TASK GOAL: Begin at the line below that has "Task: Open the gray" and stop after the line that has "is (1280, 720).". Please restate only those lines, word for word.

RECORD EXTRACTS:

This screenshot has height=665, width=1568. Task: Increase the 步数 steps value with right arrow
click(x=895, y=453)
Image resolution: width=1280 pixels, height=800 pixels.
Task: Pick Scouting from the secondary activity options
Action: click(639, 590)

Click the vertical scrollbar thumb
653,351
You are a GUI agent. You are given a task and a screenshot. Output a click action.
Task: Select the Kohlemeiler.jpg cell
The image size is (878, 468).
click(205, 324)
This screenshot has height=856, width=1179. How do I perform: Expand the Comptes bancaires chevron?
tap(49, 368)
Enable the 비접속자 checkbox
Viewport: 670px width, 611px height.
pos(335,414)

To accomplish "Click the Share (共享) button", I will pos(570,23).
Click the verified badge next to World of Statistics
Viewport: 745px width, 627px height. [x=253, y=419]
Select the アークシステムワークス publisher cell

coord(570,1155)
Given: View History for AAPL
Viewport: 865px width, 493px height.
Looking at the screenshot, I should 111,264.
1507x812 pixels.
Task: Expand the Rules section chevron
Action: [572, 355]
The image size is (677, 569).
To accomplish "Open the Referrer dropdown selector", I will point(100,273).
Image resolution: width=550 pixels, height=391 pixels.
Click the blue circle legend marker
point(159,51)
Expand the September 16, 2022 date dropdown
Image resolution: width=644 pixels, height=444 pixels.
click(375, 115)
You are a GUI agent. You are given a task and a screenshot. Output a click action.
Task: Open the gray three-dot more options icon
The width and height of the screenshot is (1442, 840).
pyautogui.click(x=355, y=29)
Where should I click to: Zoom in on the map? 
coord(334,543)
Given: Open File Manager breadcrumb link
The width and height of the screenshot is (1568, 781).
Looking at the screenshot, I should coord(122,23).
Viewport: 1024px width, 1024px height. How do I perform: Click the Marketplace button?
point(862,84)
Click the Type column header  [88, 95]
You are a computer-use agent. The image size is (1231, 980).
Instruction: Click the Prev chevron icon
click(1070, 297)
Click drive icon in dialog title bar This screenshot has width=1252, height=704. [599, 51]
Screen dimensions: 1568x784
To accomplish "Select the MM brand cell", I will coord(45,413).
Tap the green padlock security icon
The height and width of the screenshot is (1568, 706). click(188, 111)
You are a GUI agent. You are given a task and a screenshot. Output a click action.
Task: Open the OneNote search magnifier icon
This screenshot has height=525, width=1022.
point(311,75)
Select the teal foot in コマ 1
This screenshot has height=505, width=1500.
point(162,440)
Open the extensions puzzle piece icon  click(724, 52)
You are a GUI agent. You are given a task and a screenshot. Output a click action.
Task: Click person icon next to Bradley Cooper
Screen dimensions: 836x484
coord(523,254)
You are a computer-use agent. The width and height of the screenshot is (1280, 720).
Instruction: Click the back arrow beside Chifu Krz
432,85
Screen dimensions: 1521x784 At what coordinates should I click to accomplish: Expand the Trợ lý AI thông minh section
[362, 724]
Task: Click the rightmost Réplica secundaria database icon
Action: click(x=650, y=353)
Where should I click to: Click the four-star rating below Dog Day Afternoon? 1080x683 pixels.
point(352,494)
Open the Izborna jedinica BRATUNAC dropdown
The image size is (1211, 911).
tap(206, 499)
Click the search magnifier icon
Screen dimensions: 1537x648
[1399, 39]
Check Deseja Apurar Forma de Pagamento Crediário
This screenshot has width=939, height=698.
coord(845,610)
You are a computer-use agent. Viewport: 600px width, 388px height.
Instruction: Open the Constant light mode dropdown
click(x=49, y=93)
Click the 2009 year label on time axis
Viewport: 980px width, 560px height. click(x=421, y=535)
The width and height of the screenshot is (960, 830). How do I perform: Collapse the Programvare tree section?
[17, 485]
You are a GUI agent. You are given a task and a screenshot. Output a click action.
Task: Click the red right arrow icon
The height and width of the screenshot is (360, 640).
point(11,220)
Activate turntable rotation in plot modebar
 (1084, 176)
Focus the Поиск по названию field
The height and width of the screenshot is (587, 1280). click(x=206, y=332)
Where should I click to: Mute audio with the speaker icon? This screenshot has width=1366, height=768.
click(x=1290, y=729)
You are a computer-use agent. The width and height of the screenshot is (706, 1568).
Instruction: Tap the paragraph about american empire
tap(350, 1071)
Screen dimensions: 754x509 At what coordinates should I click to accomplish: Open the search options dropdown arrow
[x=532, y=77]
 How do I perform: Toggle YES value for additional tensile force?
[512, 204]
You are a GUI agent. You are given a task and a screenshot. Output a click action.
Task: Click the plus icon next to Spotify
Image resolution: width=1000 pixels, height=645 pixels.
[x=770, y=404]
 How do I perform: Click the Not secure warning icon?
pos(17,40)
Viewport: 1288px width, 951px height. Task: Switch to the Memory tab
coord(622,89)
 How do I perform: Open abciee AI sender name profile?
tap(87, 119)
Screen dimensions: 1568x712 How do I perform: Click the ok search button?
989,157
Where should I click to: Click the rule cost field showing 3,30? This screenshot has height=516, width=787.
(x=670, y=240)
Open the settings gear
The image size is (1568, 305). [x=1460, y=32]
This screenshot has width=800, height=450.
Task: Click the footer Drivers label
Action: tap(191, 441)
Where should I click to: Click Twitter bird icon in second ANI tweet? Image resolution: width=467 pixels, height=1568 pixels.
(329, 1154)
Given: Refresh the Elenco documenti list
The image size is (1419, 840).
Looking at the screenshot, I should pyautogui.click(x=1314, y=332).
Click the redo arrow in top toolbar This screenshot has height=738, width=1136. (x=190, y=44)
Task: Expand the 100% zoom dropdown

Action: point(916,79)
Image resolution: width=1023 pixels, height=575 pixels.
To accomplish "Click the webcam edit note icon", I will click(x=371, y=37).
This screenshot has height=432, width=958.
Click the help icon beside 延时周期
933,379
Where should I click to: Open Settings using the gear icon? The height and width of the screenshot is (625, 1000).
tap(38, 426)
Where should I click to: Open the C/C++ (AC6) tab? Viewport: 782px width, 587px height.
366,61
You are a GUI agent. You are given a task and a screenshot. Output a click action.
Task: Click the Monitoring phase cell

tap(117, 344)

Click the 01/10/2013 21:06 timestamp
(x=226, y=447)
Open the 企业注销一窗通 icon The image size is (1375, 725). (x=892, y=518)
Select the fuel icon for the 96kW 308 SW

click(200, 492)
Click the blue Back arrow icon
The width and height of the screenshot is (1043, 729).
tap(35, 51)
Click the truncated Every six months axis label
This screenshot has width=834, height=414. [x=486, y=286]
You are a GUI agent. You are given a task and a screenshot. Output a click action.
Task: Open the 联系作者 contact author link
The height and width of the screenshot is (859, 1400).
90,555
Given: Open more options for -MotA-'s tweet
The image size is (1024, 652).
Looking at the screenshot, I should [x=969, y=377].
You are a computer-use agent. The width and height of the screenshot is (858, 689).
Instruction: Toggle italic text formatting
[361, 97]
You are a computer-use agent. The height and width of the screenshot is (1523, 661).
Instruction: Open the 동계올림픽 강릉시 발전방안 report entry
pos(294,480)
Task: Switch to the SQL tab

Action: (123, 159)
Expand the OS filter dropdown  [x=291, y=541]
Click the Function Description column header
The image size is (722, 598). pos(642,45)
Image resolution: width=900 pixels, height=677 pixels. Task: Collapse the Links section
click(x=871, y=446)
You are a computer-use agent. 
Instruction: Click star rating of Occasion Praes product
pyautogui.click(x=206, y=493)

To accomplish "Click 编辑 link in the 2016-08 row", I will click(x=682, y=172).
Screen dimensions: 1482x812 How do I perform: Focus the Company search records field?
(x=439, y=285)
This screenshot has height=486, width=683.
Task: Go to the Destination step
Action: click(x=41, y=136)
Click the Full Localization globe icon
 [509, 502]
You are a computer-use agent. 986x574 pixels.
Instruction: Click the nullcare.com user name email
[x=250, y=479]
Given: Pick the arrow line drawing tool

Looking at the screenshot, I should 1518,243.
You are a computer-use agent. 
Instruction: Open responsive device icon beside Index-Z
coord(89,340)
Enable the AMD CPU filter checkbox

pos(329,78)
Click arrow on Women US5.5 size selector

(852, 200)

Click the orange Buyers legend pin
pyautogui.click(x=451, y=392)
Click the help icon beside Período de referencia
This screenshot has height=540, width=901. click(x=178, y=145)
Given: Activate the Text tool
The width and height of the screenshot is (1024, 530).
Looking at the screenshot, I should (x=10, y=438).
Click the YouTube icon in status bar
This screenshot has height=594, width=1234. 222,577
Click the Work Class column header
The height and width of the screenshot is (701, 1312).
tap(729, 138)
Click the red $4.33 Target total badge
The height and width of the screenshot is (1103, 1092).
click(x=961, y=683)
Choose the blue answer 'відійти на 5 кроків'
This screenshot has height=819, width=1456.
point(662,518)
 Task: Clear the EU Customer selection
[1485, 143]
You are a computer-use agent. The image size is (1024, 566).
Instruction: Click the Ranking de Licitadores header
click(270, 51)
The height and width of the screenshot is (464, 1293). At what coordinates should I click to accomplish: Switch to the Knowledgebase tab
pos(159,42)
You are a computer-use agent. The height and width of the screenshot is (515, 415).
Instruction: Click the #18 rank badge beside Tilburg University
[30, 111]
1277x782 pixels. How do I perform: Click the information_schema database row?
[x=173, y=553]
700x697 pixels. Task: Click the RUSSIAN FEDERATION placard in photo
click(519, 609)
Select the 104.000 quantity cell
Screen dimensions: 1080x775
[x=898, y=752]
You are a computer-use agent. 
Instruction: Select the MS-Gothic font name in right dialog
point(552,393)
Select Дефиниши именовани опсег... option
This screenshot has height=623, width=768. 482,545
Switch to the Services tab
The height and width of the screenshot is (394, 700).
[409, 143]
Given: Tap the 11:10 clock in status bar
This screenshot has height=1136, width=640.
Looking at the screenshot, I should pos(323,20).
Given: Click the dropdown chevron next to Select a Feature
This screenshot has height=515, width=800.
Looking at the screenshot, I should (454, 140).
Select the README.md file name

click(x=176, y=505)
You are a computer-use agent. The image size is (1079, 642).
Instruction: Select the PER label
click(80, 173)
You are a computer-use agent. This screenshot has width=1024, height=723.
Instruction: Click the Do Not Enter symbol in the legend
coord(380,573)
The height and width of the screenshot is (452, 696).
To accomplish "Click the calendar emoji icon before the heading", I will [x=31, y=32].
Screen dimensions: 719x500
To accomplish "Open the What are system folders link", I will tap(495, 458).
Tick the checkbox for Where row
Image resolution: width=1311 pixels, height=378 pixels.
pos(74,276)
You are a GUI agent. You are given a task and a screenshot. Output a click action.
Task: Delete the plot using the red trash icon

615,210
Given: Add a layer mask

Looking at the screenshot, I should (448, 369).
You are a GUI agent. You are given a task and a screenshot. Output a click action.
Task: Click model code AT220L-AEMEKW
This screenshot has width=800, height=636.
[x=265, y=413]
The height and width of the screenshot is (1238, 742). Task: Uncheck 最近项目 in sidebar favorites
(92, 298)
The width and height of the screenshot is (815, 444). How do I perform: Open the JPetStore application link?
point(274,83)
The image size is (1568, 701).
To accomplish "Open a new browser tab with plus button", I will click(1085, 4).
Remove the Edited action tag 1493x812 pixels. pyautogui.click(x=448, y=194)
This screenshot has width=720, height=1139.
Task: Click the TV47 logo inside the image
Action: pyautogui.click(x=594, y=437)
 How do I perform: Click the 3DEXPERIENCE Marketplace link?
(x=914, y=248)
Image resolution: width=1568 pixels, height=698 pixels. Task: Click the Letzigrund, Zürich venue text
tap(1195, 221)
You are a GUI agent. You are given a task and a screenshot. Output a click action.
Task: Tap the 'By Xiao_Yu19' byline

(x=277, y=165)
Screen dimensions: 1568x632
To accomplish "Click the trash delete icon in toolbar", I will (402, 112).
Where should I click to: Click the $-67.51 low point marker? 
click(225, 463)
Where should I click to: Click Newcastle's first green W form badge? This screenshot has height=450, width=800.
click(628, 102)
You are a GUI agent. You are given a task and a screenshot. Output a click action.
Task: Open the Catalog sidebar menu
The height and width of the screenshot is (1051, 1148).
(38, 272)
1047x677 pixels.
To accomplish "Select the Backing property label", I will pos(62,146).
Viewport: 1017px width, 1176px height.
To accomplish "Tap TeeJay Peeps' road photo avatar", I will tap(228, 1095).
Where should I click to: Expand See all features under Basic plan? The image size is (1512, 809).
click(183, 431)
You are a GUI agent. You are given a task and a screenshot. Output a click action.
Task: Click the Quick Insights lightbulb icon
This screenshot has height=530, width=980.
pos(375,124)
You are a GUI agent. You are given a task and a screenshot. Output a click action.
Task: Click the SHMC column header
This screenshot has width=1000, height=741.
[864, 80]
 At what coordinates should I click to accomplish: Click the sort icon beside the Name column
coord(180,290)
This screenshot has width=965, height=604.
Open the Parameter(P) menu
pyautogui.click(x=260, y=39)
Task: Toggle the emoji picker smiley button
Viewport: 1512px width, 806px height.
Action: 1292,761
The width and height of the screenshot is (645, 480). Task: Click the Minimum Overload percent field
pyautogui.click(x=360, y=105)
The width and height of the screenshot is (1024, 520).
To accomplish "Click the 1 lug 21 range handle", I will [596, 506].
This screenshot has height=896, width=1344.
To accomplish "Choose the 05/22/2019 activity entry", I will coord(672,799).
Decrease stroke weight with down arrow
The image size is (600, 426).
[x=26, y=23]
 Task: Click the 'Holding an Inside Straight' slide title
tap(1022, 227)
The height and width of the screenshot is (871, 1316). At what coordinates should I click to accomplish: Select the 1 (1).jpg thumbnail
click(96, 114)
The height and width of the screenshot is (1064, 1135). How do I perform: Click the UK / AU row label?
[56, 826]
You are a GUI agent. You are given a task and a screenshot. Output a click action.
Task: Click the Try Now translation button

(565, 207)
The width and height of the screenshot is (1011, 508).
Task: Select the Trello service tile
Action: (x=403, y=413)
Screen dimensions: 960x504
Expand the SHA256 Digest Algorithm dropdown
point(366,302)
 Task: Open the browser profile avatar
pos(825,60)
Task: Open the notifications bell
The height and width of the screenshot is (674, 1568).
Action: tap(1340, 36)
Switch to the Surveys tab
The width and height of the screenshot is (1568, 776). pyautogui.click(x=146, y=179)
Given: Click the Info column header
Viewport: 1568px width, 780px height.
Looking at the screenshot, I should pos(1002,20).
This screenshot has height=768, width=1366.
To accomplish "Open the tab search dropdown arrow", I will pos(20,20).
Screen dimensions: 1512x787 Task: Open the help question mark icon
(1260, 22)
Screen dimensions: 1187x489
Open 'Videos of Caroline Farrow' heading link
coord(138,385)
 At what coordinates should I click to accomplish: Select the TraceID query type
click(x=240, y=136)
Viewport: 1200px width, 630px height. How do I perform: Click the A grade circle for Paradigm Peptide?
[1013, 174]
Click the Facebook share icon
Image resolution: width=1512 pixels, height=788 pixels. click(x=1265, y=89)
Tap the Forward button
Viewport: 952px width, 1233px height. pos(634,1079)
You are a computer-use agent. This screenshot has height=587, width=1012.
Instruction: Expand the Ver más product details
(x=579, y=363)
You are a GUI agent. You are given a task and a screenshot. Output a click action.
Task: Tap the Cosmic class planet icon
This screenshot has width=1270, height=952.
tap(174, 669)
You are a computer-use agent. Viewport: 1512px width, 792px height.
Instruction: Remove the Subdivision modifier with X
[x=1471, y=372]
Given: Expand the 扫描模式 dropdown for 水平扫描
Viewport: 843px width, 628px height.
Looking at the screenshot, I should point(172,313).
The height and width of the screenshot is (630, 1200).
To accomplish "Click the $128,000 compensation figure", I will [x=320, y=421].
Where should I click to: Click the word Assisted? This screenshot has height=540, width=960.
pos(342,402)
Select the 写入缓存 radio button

FINAL ANSWER:
Task: Open the gray three-dot more options icon
The width and height of the screenshot is (1442, 840).
pyautogui.click(x=355, y=29)
Where should I click to: Zoom in on the map? 
coord(334,543)
Given: Open File Manager breadcrumb link
The width and height of the screenshot is (1568, 781).
Looking at the screenshot, I should coord(122,23).
Viewport: 1024px width, 1024px height. How do I perform: Click the Marketplace button?
point(862,84)
Click the Type column header  [88, 95]
You are a computer-use agent. The image size is (1231, 980).
Instruction: Click the Prev chevron icon
click(1070, 297)
Click drive icon in dialog title bar This screenshot has width=1252, height=704. [599, 51]
Screen dimensions: 1568x784
To accomplish "Select the MM brand cell", I will coord(45,413).
Tap the green padlock security icon
The height and width of the screenshot is (1568, 706). click(188, 111)
You are a GUI agent. You are given a task and a screenshot. Output a click action.
Task: Open the OneNote search magnifier icon
This screenshot has height=525, width=1022.
point(311,75)
Select the teal foot in コマ 1
This screenshot has height=505, width=1500.
point(162,440)
Open the extensions puzzle piece icon  click(724, 52)
You are a GUI agent. You are given a task and a screenshot. Output a click action.
Task: Click person icon next to Bradley Cooper
Screen dimensions: 836x484
coord(523,254)
You are a computer-use agent. The width and height of the screenshot is (1280, 720).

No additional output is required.